This section also includes an advisory encouraging both clients to seek independent professional advice before signing the agreement, and a privacy notice.

Definitions of Terms in the Agreement

Agency: a type of relationship where the agent has the authority to represent and act for the consumer in dealing with others.

Continuing Client: client who, if the Agreement Regarding Conflict of Interest Between Clients is signed by both clients, will continue to be represented by the licensee in the transaction.

Client: the principal who has engaged the licensee to provide real estate services to or on behalf of the principal.

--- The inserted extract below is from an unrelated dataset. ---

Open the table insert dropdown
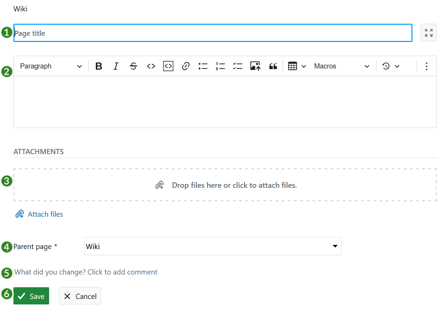The height and width of the screenshot is (312, 443). click(304, 66)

Conflict of interest: a situation where there is a substantial risk that the agent’s representation of a client would be negatively affected by the agent’s own interests or by the agent’s duties to another current client, a former client, or a third party.

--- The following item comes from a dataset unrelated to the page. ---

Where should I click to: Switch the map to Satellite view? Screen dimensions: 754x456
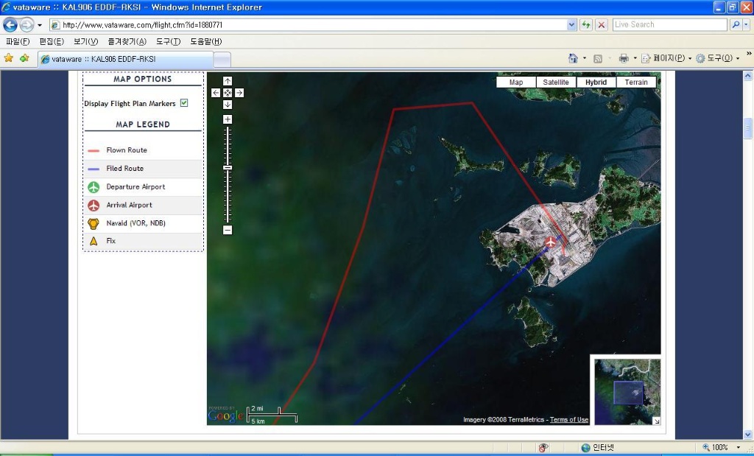click(556, 83)
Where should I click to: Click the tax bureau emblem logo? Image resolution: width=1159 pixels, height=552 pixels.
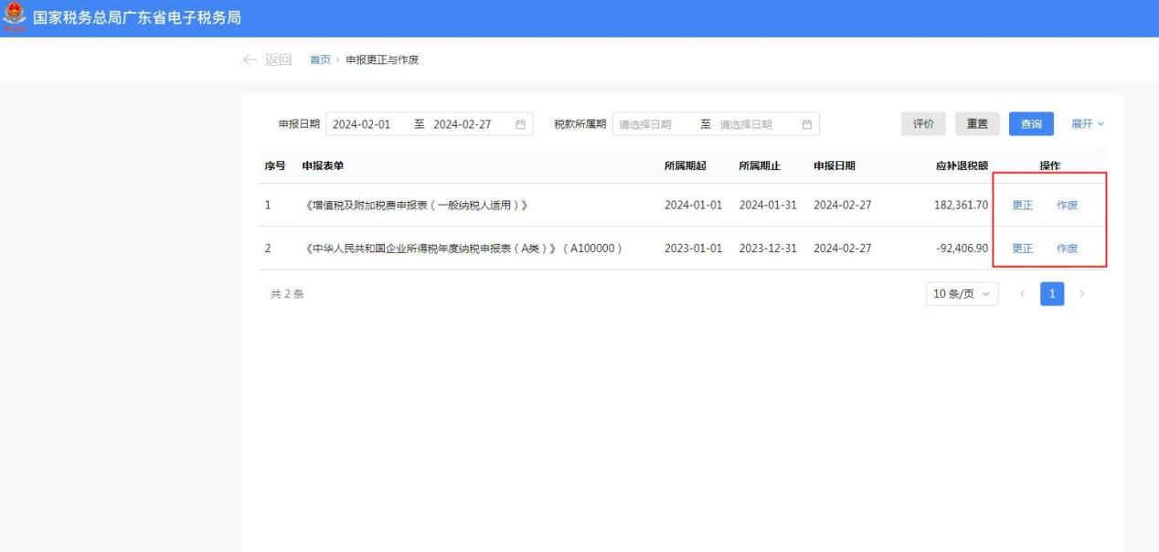point(15,18)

Confidential Information: any information about a client that is not available to the public. That can include the client’s finances, personal situation, motivations or needs.

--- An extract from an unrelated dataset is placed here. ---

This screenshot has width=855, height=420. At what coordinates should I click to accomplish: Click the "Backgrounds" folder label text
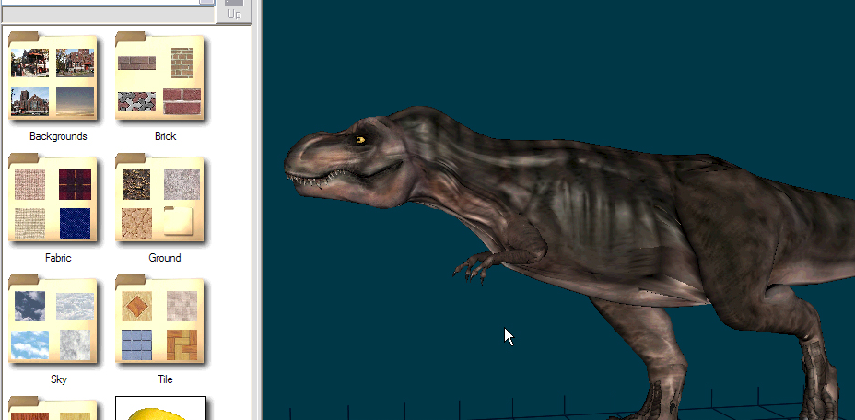58,136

Dual Agency: the representation, in respect of a trade in real estate, by the brokerage of the following:

  • both the seller and the buyer as clients;
  • both the lessor and the lessee as clients;
  • both the assignor and the assignee as clients;
  • 2 or more buyers, lessees or assignees, as the case may be, as clients who have conflicting interests in respect of the trade in real estate.

Released Client: client who, if the Agreement Regarding Conflict of Interest Between Clients is signed by both clients, will no longer be represented by the licensee in the transaction.

Unrepresented Party: a party to the trade in real estate who is not a client of a licensee for the trade in real estate.

Using the Agreement

Step 1: Prepare the Agreement for Presentation to Each Client

Before presenting the form to a client, fill out the appropriate Name field on page 2. This will help to ensure that the client is fully informed about the services they can expect to receive if they sign the agreement form.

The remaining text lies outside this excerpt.